Five active surefire Hall of Famers



By Matt Snyder


With the Hall of Fame voting results revealed this coming Monday, it's always a perfect time to look at ahead at future Hall of Famers. Sure, we'll debate about them when the time comes, but why wait? We've got time -- as it's a slow time of the year for baseball.

Thus, Eye On Baseball will do a five-part series about current players who may or may not eventually be enshrined into the Baseball Hall of Fame at Cooperstown, New York. The first part, this one, will deal with players who could retire right this second and be a sure bet to be voted into the Hall. While the resume isn't necessarily complete -- one of these guys' is far from complete -- it's already Hall-worthy.

Anyway, considering we're saying a player can retire right this instant and still easily get into the Hall, this list is short. It's just five names. We'll go in alphabetical order. To reiterate, this isn't players who we think will get in one day (which would certainly include someone like Roy Halladay). This list is of guys who could call a press conference and retire right now and still make the Hall.

Hall of Fame coverage
Derek Jeter: The Captain was already headed to Cooperstown regardless, but the 3,000th hit this past summer completed his first-ballot resume. He has a career .313 batting average with 240 homers, 339 steals, a Rookie of the Year award and five World Series rings. His postseason line -- .307/.374/.465 with 20 homers in 152 games -- along with seven top-10 finishes in MVP voting further cements his legacy.

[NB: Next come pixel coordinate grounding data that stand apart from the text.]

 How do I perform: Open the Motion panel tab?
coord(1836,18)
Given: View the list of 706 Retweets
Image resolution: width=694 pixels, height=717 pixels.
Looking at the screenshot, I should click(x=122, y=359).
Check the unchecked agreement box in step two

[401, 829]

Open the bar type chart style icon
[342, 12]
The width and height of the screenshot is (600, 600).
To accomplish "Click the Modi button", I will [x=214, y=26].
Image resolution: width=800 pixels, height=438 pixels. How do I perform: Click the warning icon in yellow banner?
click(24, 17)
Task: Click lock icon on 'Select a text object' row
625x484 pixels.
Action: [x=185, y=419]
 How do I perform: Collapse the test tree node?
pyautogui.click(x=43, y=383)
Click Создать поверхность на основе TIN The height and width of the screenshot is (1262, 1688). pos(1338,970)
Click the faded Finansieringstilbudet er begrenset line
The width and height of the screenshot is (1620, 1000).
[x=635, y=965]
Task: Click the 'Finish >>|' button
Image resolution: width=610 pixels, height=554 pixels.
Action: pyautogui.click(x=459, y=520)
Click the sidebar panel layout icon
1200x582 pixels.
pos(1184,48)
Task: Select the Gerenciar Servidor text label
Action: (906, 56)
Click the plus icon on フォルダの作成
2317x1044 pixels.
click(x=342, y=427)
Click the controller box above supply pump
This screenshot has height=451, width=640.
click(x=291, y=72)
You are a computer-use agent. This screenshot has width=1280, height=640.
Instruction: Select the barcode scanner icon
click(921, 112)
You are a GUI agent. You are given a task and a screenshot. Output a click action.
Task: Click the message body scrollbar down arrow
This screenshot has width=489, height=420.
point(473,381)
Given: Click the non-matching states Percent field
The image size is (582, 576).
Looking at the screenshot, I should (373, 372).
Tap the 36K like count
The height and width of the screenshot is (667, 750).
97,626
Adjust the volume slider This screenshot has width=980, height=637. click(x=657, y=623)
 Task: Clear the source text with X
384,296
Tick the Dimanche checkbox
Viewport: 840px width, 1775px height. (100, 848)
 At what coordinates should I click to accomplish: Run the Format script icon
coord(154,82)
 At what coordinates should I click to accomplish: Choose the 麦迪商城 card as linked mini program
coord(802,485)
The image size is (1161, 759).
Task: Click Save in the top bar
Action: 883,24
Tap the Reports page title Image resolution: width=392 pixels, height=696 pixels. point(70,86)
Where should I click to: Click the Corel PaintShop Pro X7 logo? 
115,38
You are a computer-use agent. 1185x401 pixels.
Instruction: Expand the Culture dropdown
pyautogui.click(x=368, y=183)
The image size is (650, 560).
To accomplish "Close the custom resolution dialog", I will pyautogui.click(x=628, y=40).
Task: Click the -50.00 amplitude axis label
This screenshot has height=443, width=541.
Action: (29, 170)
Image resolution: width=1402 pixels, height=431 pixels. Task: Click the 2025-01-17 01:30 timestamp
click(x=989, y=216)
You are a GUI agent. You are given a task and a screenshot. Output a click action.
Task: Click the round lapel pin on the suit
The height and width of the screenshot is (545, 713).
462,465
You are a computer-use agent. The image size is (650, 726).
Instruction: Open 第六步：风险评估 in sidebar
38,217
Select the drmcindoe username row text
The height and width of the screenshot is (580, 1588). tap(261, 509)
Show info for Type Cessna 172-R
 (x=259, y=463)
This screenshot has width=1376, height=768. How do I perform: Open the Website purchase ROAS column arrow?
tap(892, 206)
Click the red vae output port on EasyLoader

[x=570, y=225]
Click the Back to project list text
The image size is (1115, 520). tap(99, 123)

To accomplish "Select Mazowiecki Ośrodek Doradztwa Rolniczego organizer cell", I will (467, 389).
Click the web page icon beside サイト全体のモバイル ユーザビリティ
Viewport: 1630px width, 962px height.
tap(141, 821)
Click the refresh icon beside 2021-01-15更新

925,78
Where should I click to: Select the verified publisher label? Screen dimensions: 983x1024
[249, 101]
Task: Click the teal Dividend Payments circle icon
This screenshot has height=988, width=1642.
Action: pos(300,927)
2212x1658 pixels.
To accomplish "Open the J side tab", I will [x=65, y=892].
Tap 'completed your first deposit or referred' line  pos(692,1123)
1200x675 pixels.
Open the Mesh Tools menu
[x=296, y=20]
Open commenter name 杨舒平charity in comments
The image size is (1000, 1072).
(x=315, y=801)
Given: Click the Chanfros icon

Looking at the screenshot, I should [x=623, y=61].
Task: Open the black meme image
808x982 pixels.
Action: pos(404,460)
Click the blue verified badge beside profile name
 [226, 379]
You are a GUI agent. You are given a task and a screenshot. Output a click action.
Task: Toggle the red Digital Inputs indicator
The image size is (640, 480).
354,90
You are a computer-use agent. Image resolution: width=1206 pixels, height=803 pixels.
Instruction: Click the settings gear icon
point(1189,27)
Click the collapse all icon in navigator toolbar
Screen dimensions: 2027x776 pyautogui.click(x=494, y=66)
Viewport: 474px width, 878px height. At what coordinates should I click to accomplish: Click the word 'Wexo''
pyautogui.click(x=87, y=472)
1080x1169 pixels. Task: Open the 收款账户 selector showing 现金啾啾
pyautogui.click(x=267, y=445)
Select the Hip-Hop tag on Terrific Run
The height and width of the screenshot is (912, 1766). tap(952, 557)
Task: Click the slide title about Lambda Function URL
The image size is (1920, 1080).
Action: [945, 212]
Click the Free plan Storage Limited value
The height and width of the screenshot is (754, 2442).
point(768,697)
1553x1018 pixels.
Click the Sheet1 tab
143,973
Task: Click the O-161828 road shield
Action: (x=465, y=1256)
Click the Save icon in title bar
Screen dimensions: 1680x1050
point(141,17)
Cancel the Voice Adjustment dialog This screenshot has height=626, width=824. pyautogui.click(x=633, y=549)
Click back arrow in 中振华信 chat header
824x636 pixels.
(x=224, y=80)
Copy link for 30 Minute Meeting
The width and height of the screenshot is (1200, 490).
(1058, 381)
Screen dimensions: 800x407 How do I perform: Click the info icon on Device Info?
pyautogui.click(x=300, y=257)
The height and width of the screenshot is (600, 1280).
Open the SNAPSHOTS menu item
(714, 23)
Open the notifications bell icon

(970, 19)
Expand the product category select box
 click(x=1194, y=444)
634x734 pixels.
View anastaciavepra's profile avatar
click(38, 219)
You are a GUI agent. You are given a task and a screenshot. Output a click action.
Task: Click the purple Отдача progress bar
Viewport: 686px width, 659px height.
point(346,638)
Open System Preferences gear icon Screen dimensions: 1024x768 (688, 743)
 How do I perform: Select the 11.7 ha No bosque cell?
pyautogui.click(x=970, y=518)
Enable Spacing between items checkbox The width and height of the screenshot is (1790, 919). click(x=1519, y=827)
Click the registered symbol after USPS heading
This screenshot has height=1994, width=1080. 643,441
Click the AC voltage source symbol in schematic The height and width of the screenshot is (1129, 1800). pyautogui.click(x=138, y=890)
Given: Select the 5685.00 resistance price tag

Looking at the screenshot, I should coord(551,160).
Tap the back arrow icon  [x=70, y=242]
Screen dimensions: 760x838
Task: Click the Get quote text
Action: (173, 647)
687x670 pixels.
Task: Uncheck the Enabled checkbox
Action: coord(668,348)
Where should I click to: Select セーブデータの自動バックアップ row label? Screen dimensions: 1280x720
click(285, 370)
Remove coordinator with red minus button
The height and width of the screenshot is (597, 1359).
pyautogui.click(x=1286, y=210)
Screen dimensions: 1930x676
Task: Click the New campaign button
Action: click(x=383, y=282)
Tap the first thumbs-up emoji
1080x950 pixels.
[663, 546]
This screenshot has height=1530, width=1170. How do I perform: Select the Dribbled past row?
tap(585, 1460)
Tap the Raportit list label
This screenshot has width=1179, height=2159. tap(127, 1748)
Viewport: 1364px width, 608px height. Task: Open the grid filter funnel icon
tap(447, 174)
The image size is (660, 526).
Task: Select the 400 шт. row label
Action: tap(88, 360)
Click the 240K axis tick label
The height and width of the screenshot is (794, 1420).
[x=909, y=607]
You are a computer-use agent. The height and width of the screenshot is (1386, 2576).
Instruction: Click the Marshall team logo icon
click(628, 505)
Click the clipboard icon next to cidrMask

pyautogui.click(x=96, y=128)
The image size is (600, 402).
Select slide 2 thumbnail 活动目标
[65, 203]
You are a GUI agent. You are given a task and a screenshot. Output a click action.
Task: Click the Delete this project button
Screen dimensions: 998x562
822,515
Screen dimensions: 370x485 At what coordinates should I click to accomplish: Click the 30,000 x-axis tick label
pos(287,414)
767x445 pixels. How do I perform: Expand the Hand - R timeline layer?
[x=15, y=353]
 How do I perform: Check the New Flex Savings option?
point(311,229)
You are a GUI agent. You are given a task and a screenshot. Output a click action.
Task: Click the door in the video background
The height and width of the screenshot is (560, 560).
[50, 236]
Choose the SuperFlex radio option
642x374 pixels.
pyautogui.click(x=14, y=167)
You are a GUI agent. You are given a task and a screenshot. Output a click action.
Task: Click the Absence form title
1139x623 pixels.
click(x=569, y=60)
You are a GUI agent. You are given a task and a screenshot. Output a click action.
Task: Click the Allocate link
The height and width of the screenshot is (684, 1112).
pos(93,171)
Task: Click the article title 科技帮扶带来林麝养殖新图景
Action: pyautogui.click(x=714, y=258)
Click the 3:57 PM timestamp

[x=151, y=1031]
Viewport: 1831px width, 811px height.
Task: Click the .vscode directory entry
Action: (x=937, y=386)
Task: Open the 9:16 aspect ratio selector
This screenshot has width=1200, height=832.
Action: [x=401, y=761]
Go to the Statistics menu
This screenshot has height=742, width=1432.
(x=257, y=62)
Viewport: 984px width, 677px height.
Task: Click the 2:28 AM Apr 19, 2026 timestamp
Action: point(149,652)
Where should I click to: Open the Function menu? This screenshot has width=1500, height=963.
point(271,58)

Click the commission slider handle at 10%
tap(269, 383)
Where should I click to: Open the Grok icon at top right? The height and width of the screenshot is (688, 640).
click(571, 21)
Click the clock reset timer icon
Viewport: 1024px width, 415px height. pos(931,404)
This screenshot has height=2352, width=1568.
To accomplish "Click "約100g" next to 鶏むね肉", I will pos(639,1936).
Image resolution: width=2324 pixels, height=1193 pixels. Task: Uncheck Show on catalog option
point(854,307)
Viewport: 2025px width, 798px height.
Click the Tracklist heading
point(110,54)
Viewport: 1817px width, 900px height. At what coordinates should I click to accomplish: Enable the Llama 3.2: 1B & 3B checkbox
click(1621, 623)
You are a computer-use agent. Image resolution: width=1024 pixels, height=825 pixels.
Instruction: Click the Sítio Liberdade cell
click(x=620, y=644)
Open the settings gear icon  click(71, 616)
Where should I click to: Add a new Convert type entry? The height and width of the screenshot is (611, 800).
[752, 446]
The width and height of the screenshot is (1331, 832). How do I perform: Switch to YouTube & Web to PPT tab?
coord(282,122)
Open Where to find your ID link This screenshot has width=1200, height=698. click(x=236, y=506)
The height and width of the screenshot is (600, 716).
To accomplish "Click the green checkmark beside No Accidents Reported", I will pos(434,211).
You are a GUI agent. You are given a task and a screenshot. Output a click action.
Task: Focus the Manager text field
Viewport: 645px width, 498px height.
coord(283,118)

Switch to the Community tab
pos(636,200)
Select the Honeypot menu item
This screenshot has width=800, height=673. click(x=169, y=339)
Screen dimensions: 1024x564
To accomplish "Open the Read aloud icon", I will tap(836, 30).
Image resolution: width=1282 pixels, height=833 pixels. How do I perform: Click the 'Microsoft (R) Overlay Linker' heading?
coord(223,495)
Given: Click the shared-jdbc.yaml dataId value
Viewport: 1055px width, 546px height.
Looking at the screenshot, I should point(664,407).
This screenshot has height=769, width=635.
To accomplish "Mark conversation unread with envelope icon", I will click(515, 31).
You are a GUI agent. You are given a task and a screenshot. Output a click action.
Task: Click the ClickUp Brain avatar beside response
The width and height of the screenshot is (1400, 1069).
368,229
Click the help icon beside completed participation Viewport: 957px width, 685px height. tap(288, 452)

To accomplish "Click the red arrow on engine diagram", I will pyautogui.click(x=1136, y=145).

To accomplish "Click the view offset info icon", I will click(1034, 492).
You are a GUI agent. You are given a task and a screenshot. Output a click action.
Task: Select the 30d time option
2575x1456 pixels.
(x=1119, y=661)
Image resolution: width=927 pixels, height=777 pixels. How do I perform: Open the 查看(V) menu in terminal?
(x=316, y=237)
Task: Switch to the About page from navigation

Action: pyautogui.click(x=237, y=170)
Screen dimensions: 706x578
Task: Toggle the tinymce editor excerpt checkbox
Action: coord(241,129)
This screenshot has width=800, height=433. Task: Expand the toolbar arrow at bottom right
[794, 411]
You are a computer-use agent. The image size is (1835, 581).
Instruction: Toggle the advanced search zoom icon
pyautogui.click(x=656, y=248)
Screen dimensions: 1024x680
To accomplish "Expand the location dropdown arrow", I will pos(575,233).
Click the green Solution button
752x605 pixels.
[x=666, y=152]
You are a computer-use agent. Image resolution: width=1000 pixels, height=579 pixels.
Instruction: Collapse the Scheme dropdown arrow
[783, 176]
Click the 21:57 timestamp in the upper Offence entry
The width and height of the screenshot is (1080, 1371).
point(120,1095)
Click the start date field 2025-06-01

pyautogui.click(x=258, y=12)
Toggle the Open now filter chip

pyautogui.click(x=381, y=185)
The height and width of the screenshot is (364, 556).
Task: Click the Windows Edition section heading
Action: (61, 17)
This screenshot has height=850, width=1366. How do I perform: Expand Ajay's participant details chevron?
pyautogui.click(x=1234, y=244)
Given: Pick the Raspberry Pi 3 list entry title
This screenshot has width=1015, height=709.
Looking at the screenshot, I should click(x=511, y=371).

Chipper Jones: Jones joined a division-winner and was one of the key members of 11 more division championships, winning the World Series once. The seven-time All-Star won the 1999 MVP -- pretty darn tough to do in those days for a presumed non-juicer -- and finished in the top 10 in voting five other times. He has 454 home runs and over 1,500 runs and RBI. Perhaps the most underrated aspect of Jones' game is he's walked more times than he's struck out in his career, helping to give him a .402 career on-base percentage. His .935 OPS ranks him 31st in MLB history.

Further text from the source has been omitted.